--- The data Enclosed Below ---
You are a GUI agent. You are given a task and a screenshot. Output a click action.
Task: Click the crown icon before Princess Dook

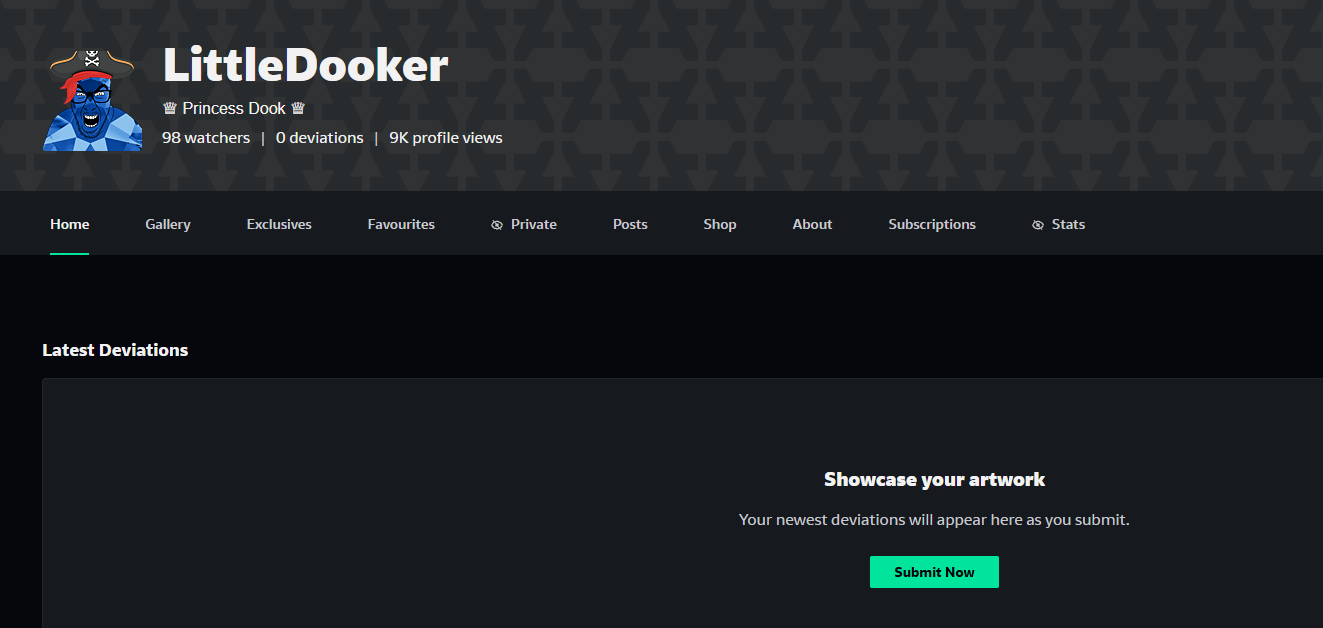pos(169,108)
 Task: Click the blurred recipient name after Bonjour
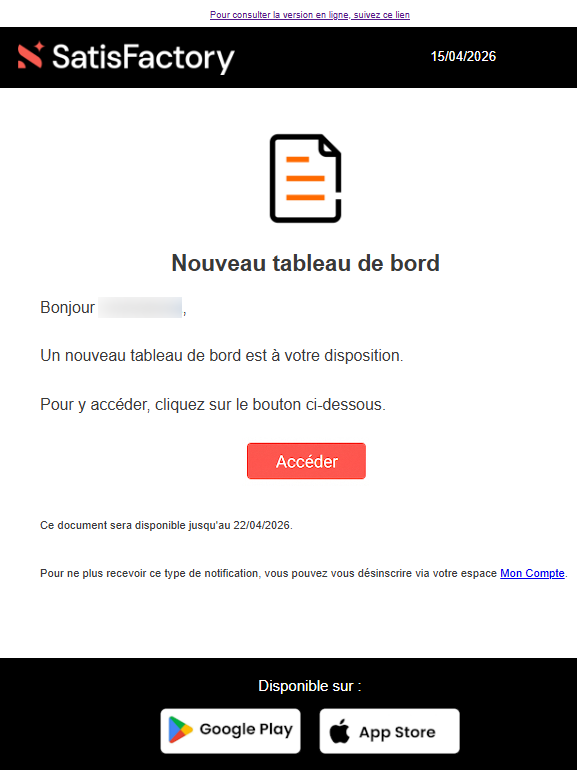140,307
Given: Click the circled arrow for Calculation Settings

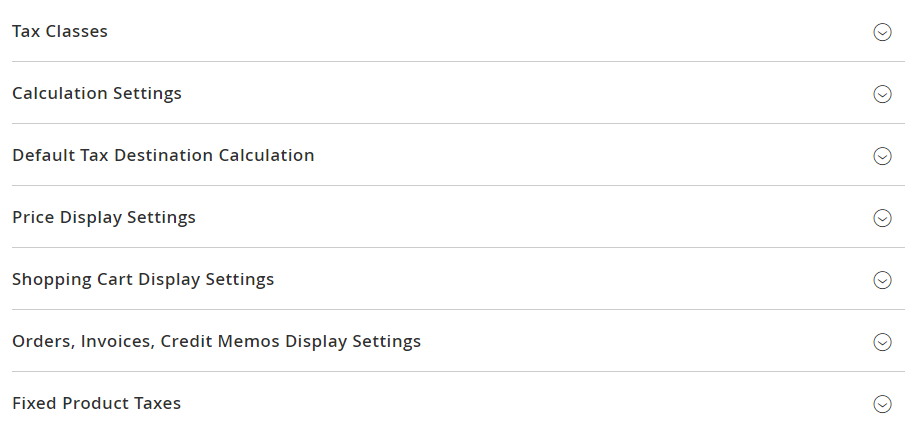Looking at the screenshot, I should coord(882,94).
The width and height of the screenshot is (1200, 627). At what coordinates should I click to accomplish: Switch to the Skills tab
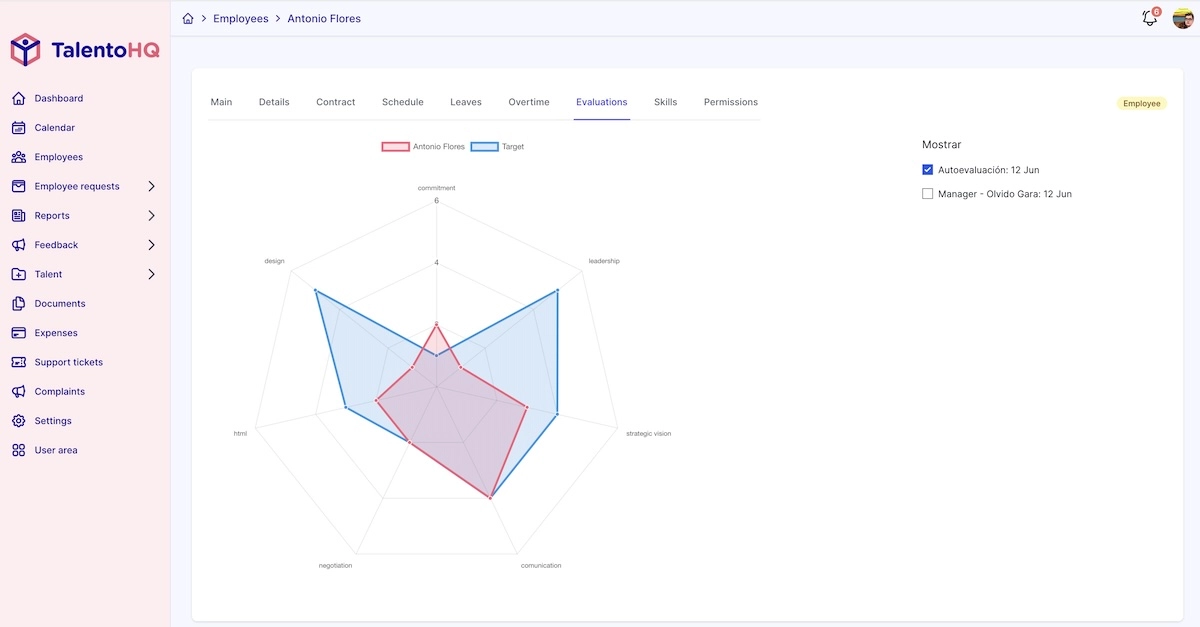pos(665,102)
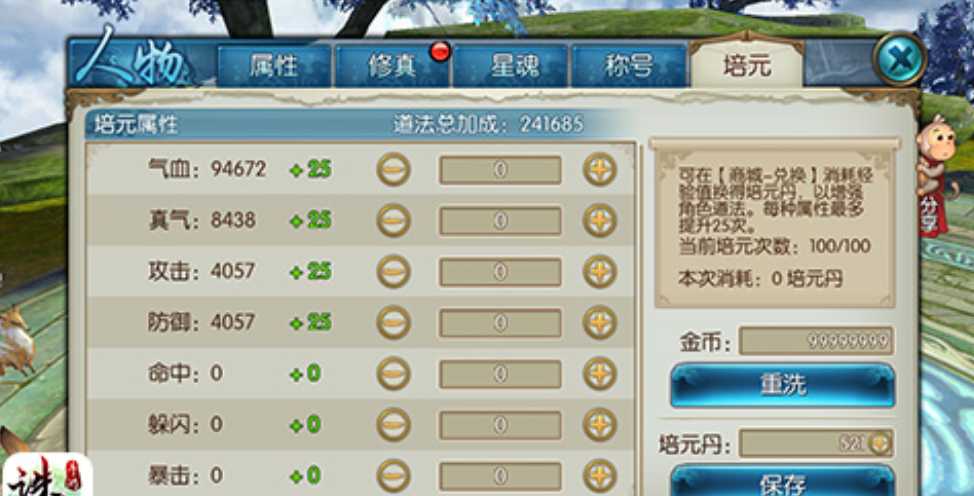Select the 星魂 tab

(510, 65)
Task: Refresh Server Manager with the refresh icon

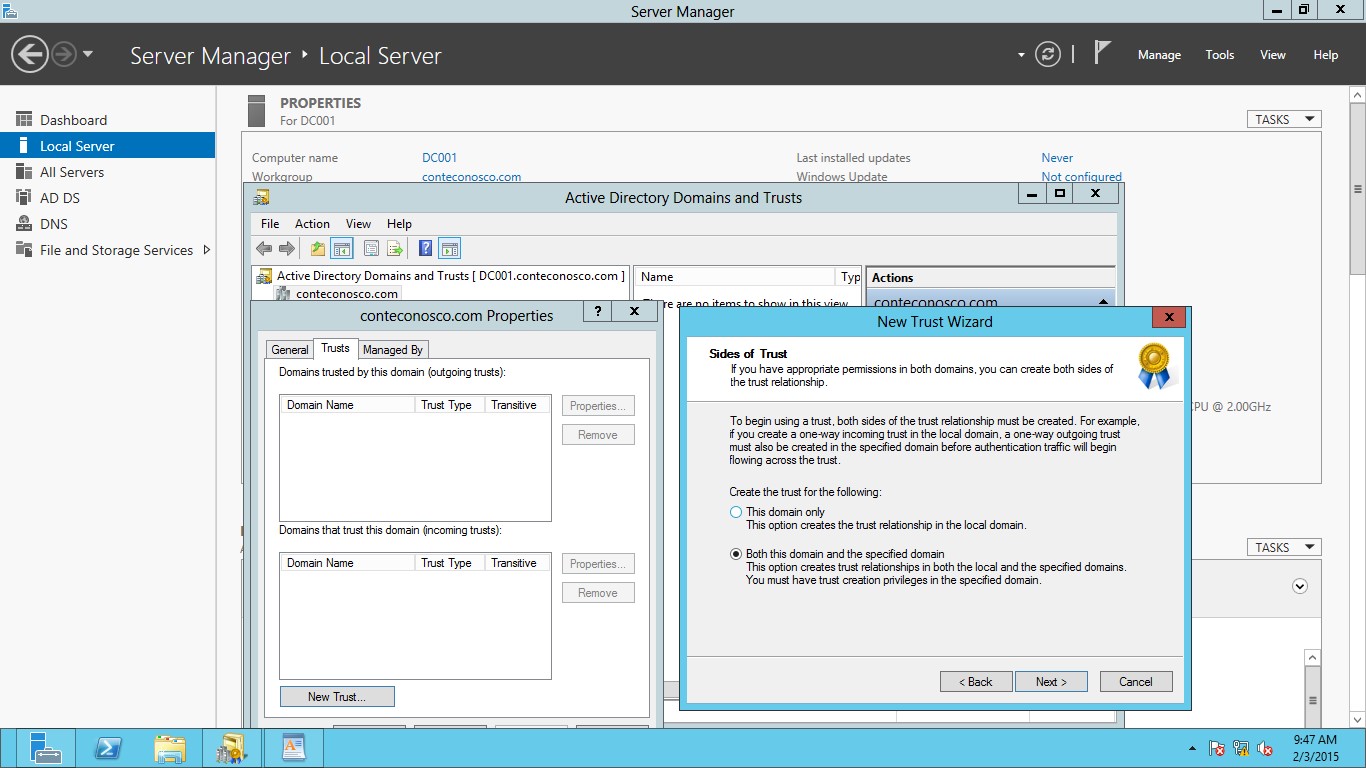Action: [x=1047, y=55]
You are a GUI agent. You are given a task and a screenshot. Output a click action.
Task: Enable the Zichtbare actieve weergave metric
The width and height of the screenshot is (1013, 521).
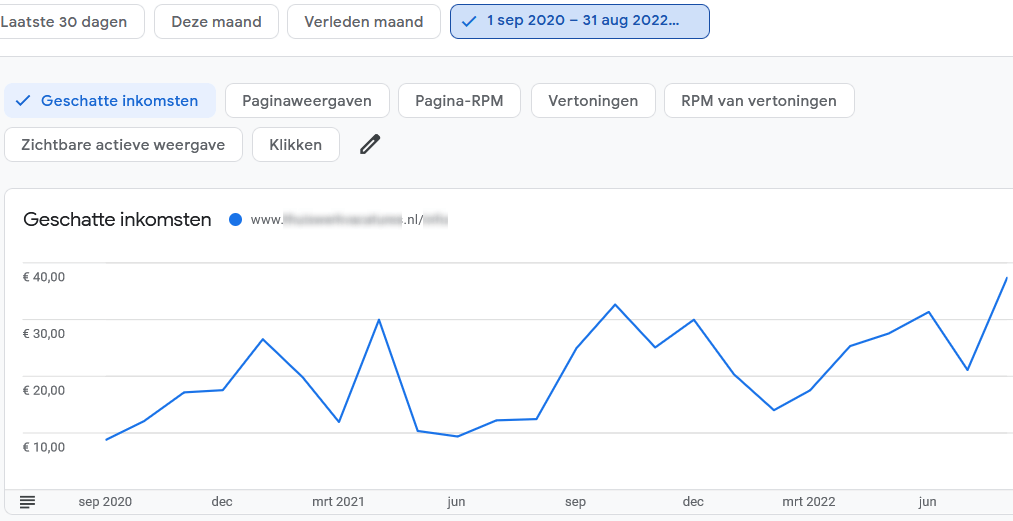(123, 144)
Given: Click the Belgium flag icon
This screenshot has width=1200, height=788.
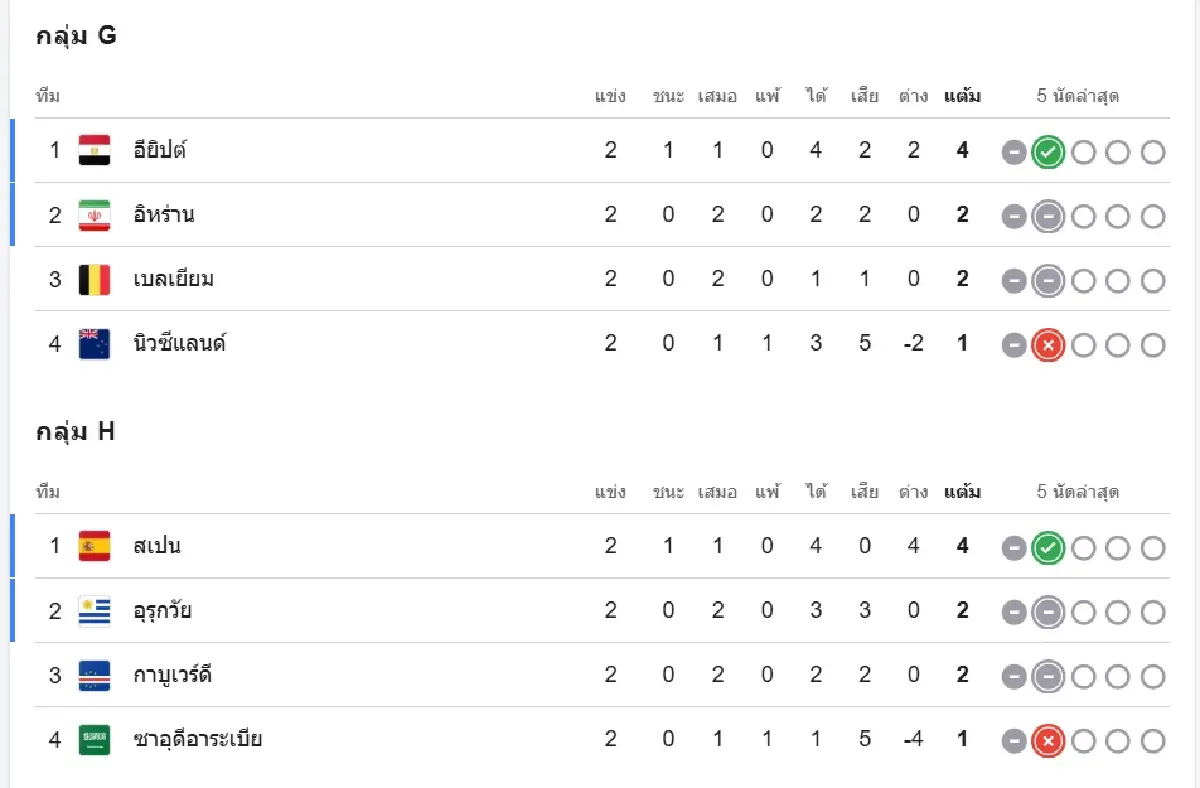Looking at the screenshot, I should pos(94,279).
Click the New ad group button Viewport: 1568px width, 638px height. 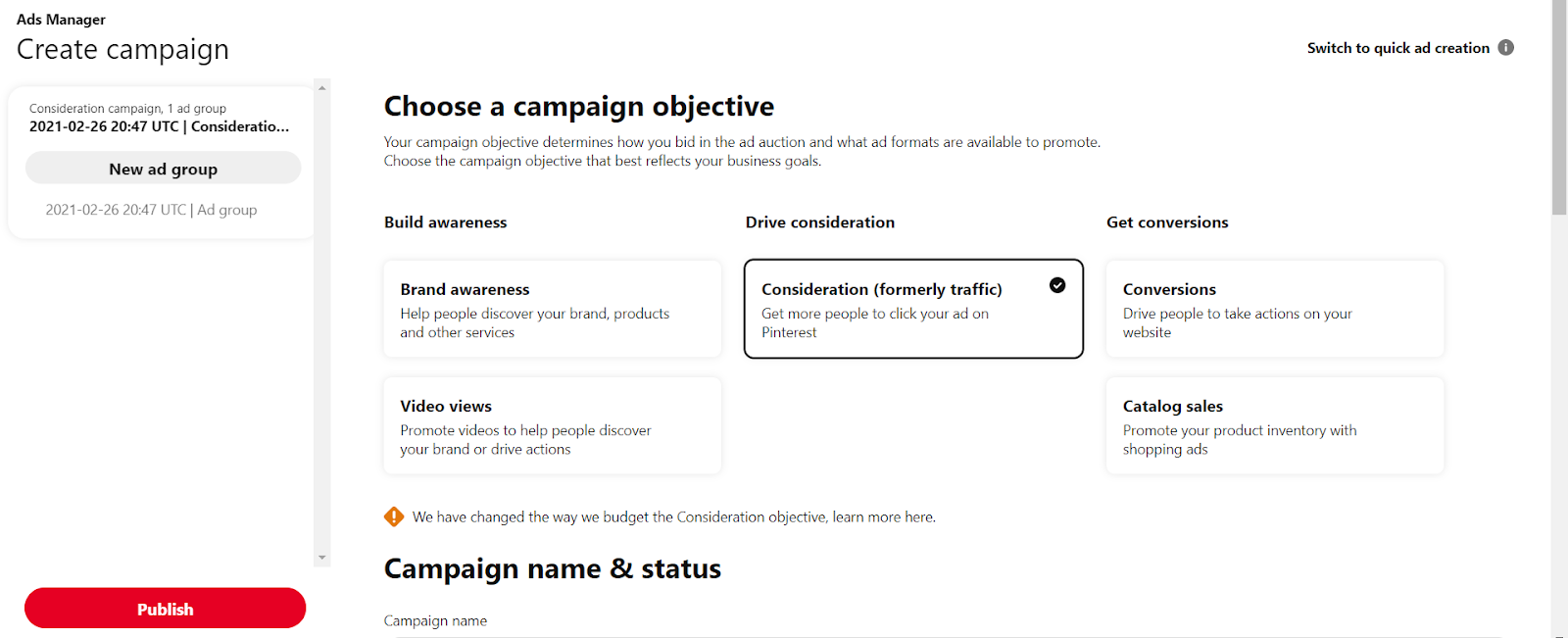pos(163,169)
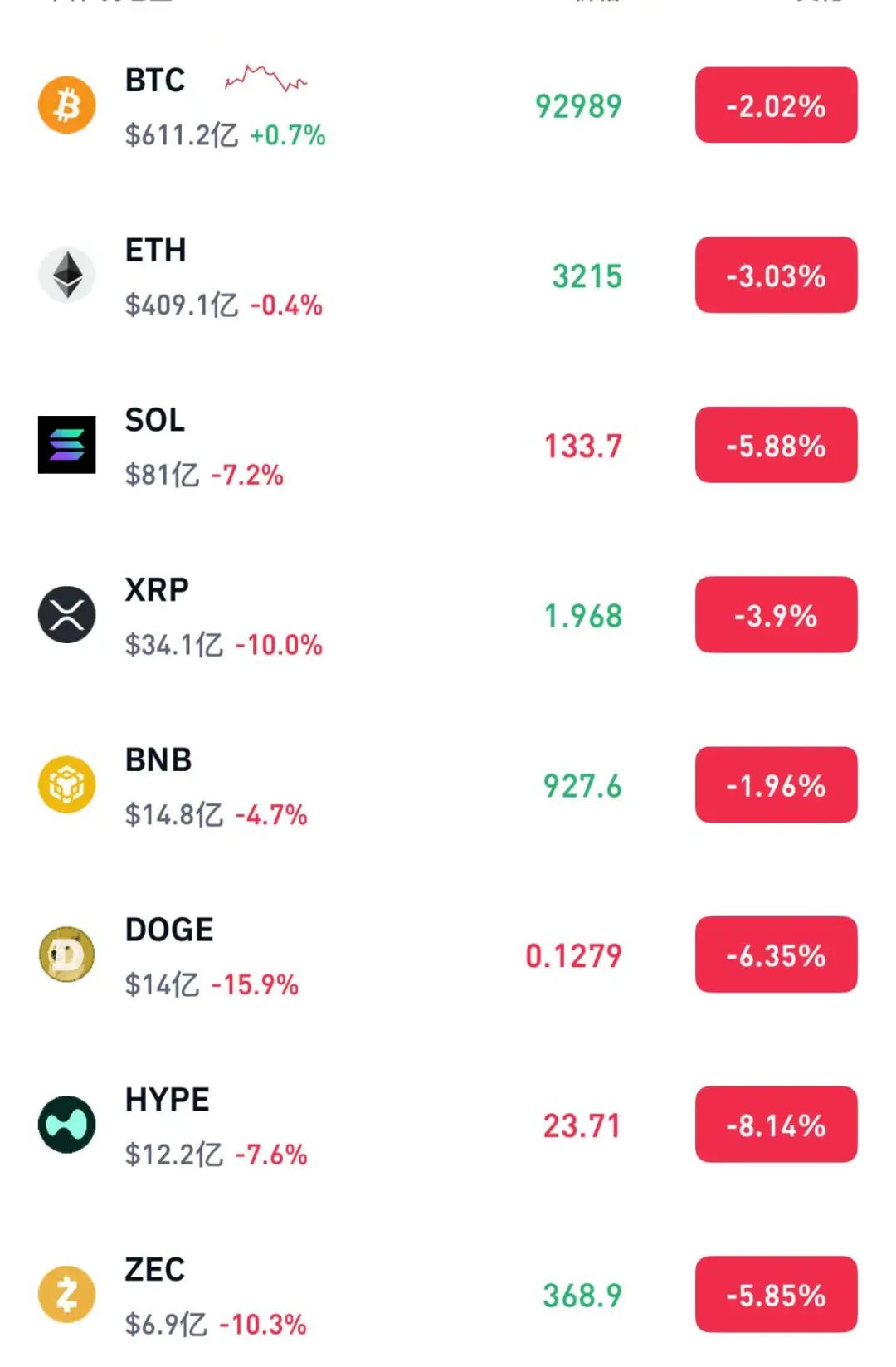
--- End of Enclosed The data ---
Work to complete: Out of the records above, set down only the lines from the one that contains "Task: Click the crown" through the one that contains "Given: Click the Belgium flag icon", unchanged and without the pictures.

Solution:
Task: Click the crown icon before Princess Dook

pos(169,108)
 Task: Click the blurred recipient name after Bonjour
140,307
Given: Click the circled arrow for Calculation Settings

Looking at the screenshot, I should coord(882,94).
The width and height of the screenshot is (1200, 627). At what coordinates should I click to accomplish: Switch to the Skills tab
pos(665,102)
Select the 星魂 tab

(510, 65)
Task: Refresh Server Manager with the refresh icon

Action: [x=1047, y=55]
You are a GUI agent. You are given a task and a screenshot. Output a click action.
Task: Enable the Zichtbare actieve weergave metric
The width and height of the screenshot is (1013, 521).
(123, 144)
Given: Click the Belgium flag icon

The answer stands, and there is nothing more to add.